§ 01 Foundations & Workflow
Before any algebra, a mental model of the loop you're trying to close.
System identification is the art of turning experimental data into dynamic models. You give a physical plant some carefully chosen input, record its reaction, and fit an equation that predicts what it will do next time. The fit is never perfect — but a model that is simple, validated, and honest about its uncertainty is worth more to a controller designer than any block diagram drawn from first principles alone.
The three boxes: white, gray, black
| Approach | Structure | Parameters | Typical use |
|---|---|---|---|
| White-box | Full physics known | All known or computed | Simulators, digital twins |
| Gray-box | Structure known | Some identified from data | Motor parameter extraction, plant tuning |
| Black-box | Generic form (ARX, state-space) | All identified | Complex or uncertain plants |
The canonical workflow
- Design the experiment. Pick input signal, amplitude, sampling rate, duration. This is where 80% of success is won or lost.

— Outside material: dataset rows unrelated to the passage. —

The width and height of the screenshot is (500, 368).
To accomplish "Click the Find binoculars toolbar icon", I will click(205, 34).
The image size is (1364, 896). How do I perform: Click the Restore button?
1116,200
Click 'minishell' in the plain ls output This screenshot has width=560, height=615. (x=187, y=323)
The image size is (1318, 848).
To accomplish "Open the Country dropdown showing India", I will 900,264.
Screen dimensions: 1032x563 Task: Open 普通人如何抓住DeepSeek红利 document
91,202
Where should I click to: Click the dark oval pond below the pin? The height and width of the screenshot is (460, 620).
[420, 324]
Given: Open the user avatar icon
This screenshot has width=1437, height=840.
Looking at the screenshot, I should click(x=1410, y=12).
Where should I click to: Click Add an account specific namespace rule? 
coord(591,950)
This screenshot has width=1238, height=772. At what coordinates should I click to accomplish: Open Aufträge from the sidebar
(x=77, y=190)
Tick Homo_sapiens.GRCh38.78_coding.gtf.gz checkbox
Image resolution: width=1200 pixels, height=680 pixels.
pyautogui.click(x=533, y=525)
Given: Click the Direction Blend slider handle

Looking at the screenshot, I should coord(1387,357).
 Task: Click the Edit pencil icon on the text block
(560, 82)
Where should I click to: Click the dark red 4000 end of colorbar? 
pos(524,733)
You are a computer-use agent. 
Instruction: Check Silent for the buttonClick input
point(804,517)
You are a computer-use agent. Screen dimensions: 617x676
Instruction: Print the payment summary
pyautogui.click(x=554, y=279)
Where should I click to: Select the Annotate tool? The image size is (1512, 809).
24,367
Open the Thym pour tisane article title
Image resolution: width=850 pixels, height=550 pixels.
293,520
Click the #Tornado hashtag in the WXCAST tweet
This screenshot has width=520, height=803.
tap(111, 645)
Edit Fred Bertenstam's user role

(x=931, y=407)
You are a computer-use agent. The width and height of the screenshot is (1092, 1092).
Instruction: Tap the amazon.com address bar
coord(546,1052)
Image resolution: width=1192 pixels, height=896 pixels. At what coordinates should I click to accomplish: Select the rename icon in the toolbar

- Collect and pre-process. Detrend, remove means, decimate if oversampled, apply anti-alias filtering.
- Choose a model structure. First-order? ARX? State-space of order 4? Start simple.
- Estimate parameters. Least squares, prediction-error, subspace — pick the tool that fits the structure.
- Validate. On fresh data. Check residuals, compare simulated vs measured output.
- Iterate. Increase order, try different structures, re-excite if residuals are coloured.
§ 02 Essential Terminology
The shared vocabulary of identification. Skim now, return when you hit it in the wild.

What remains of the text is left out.